On Tuesday October 11th Mr. Steven Cowan and Mrs. Elaine M. Cowan shared research findings from their investigations about special education in India and Republic of Armenia. The audience at University of Nizwa were drawn from students and professionals who work in the fields of international development, child welfare and development and inclusive education.

 

Early Childhood Education, Inclusive Education and Disability Studies

Mrs. Elaine M. Cowan, senior lecturer in the School of Education at the University of Aberdeen in Scotland, delivered a presentation on her consultancy work in May 2011 entitled A pilot evaluation of inclusive education in the Republic of Armenia. Armenia is developing an inclusive education system where children with special educational needs who previously attended separate schools (such as for learning difficulties or physical disabilities) are being integrated into the regular schools with all other children. Her work in Armenia was to develop a toolkit of methods to be used to evaluate progress toward inclusion in schools, test out these methods with a team of Armenian educationists in one school and then review and improve the methods so they could be used in other schools in the future.

Her presentation began by reviewing UN declarations and conventions which have resulted in the move toward inclusive education internationally from a social justice viewpoint and some of the recent relevant research literature on studying inclusion in schools. She described the tools developed and used by her team. These focussed particularly on using classroom observation paired with teacher interviews to understand the links between a teacher’s knowledge, attitudes on inclusion and actual classroom teaching methods. The team also interviewed children and parents on their attitudes toward inclusion individually and in focus groups. The second part of her presentation used photographs taken during her team’s 4 days in the school to illustrate their main findings on the school’s physical fabric, resources, support for inclusion as well as the effectiveness of learning and teaching strategies observed. At the end of the presentation she summed up some of the group’s findings, highlighting the successes in inclusion and areas for future improvement in the school.

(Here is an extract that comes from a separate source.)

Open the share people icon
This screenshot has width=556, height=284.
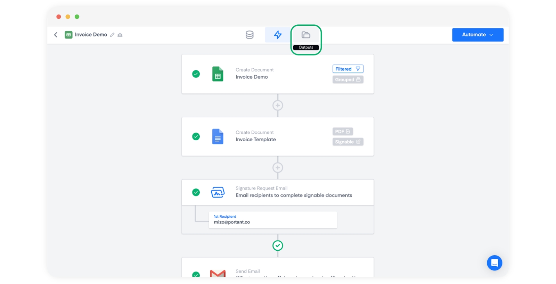120,35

Early Childhood Education, Inclusive Education and Disability Studies

 

Dr. Steven Cowan, senior lecturer in the Institute of Education, University of London, spoke of how he and his research colleague, Pranati Gandotra, working through the NGO Prayas Social and Welfare Society, had conducted their investigations and information gathering over the past year.

He pointed out that his topic about street and working children in India was relevant in Oman due to the historical links between the two countries, their geographical closeness and the countless ties arising from the large resident working population who come from India to live and work in Oman. Cowan said that “when ties are so close the concerns of one country become those of the other”.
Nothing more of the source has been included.